I'd like the line containing "Task: Tap the Attendees person icon" and each line that follows, through the last line of the material, set down exactly as they are, and no others.

DATA RECORDS
= = = =

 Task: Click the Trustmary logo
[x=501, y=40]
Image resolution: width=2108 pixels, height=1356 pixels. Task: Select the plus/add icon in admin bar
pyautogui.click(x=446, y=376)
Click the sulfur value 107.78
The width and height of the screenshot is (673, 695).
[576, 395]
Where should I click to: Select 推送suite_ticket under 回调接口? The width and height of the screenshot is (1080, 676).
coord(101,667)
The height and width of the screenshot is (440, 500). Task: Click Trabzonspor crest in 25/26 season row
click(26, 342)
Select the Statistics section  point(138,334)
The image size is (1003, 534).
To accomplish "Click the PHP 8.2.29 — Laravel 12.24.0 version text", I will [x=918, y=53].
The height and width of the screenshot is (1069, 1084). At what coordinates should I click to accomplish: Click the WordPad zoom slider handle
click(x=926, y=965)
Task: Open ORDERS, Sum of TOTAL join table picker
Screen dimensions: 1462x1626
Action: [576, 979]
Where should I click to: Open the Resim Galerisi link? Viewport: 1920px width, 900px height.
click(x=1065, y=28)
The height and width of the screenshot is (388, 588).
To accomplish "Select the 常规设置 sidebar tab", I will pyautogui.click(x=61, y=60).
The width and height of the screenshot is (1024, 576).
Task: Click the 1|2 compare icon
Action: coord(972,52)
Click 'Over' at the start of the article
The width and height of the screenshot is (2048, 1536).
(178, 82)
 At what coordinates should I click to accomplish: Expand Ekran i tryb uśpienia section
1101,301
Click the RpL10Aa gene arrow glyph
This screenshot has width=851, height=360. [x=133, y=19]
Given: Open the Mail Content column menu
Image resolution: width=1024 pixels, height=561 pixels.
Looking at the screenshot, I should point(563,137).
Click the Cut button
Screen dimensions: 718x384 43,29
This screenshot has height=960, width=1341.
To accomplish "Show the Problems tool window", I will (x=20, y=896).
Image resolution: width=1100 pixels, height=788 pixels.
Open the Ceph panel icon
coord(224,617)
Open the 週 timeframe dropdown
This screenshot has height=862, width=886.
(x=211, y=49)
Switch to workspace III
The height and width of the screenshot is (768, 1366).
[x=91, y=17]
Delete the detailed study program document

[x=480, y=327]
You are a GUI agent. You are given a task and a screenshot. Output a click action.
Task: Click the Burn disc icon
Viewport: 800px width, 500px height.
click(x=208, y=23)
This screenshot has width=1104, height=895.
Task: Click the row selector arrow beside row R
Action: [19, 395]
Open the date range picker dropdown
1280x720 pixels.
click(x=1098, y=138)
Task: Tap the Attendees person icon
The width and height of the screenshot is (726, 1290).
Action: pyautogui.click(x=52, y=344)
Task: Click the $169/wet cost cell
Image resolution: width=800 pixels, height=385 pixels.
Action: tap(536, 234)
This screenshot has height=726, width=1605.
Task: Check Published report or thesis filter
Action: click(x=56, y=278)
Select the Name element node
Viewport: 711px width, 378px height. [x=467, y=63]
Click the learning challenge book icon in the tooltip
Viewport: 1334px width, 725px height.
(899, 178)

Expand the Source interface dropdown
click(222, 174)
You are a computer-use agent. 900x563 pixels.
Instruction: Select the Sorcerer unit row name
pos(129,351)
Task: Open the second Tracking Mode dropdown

= = = =

WRITTEN ANSWER
Task: Tap the Attendees person icon
The width and height of the screenshot is (726, 1290).
Action: pyautogui.click(x=52, y=344)
Task: Click the $169/wet cost cell
Image resolution: width=800 pixels, height=385 pixels.
Action: tap(536, 234)
This screenshot has height=726, width=1605.
Task: Check Published report or thesis filter
Action: click(x=56, y=278)
Select the Name element node
Viewport: 711px width, 378px height. [x=467, y=63]
Click the learning challenge book icon in the tooltip
Viewport: 1334px width, 725px height.
(899, 178)

Expand the Source interface dropdown
click(222, 174)
You are a computer-use agent. 900x563 pixels.
Instruction: Select the Sorcerer unit row name
pos(129,351)
Task: Open the second Tracking Mode dropdown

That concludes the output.